Apple released multiple configurations during the product cycle, including the original high-end model and subsequent refreshes culminating in the Macintosh IIx and IIcx families that used updated Motorola processors like the 68030. Third‑party vendors such as Radius and SuperMac Technology produced video cards and accelerators to exploit the machine’s NuBus slots; server and graphics house deployments frequently paired the unit with accelerators from DayStar Digital and storage from Fujitsu. Educational institutions like Harvard University and design houses running Adobe Systems software often purchased bundles that combined display devices from Sony and NEC with the computer chassis.
Out of the box the machine ran Apple’s System Software (Classic Mac OS) while attracting support for UNIX-like environments via ports such as A/UX developed by Apple and collaborators from the Open Software Foundation era. Desktop publishing suites including Aldus PageMaker and Adobe Photoshop and development tools from Symantec and Metrowerks harnessed the color graphics capabilities; database and spreadsheet applications from Microsoft and Lotus Development Corporation were ported or adapted for professional customers.
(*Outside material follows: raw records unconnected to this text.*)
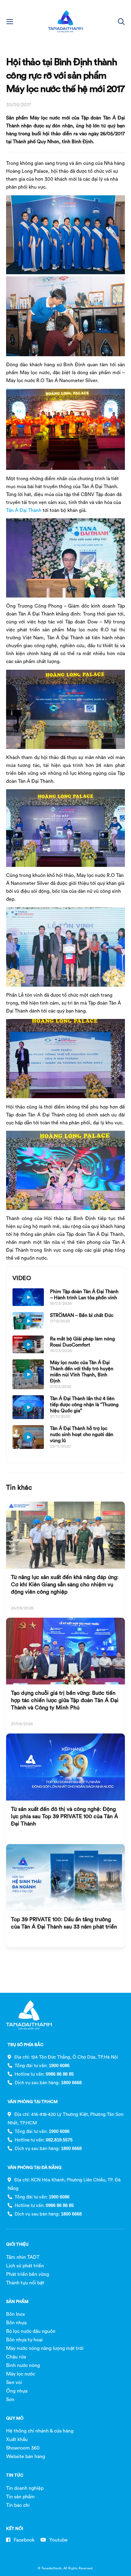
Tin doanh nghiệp (25, 2488)
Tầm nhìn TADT (22, 2257)
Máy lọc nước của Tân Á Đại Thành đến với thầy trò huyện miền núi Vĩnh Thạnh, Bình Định (81, 1371)
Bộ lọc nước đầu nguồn (30, 2331)
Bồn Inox (15, 2314)
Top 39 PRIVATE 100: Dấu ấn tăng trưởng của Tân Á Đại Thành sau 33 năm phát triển (64, 1923)
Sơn (10, 2399)
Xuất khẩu (17, 2439)
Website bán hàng (25, 2456)
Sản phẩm (17, 2301)
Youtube (58, 2540)
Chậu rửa (16, 2357)
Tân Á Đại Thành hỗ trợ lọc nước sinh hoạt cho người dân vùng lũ (81, 1434)
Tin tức (14, 2475)
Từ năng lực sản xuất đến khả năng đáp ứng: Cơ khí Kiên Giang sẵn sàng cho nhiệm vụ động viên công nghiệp (65, 1584)
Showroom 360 (23, 2448)
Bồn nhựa (16, 2322)
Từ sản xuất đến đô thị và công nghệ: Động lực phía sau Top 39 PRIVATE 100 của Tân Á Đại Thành (64, 1816)
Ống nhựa (16, 2391)
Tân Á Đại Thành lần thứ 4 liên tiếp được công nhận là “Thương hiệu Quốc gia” (84, 1404)
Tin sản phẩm (20, 2496)
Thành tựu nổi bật (25, 2283)
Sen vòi (14, 2382)
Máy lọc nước (20, 2374)
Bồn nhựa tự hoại (24, 2339)
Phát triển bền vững (27, 2274)
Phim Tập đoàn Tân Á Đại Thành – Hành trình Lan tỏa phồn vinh (84, 1294)
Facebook (23, 2540)
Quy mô (14, 2418)
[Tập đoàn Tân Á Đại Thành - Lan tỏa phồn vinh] (65, 21)
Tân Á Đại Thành (23, 510)
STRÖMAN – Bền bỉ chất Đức (81, 1315)
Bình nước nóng (23, 2365)
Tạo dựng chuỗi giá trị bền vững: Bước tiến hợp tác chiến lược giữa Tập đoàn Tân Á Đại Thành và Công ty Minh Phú (65, 1700)
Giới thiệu (17, 2244)
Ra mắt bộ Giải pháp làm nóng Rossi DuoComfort (82, 1342)
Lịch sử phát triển (25, 2265)
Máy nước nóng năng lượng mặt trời (44, 2348)
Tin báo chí (18, 2505)
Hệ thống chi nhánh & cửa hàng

Networking used AppleTalk and third‑party TCP/IP stacks to integrate into campus networks at organizations such as Stanford University and NASA research centers.
Contemporaneous reviews from publications and reviewers comparing the machine to workstations from Sun Microsystems and business systems from IBM praised its color graphics and expandability while critiquing price and complexity relative to earlier compact Macintosh models popular in education markets. The product found strong adoption in graphic design firms, newspaper and magazine production workflows that relied on Adobe Systems and Aldus Corporation toolchains, and among scientific visualization groups at institutions like MIT and Caltech. Its market performance influenced Apple’s channel strategies managed by executives like Jean-Louis Gassée and led to legal and competitive discussions involving Microsoft partnerships over application availability.
The introduction of a NuBus‑based, expandable architecture informed subsequent Macintosh desktops and tower designs such as those in the IIx/IIcx line and later in the Quadra and Power Macintosh series developed under leadership that included John Sculley and later Gil Amelio. Its support for color frame buffers accelerated the migration of professional graphics workflows toward Apple platforms used by companies like Adobe Systems and broadcasters such as CBS and NBC. Third‑party ecosystems that grew around the machine—vendors like Radius, DayStar Digital, and SuperMac Technology—helped establish a market for accelerators and peripherals that persisted into the PowerPC transition era. The engineering decisions behind its modularity influenced industrial design and motherboard standards in later Apple products developed at studios including the original Apple Industrial Design Group.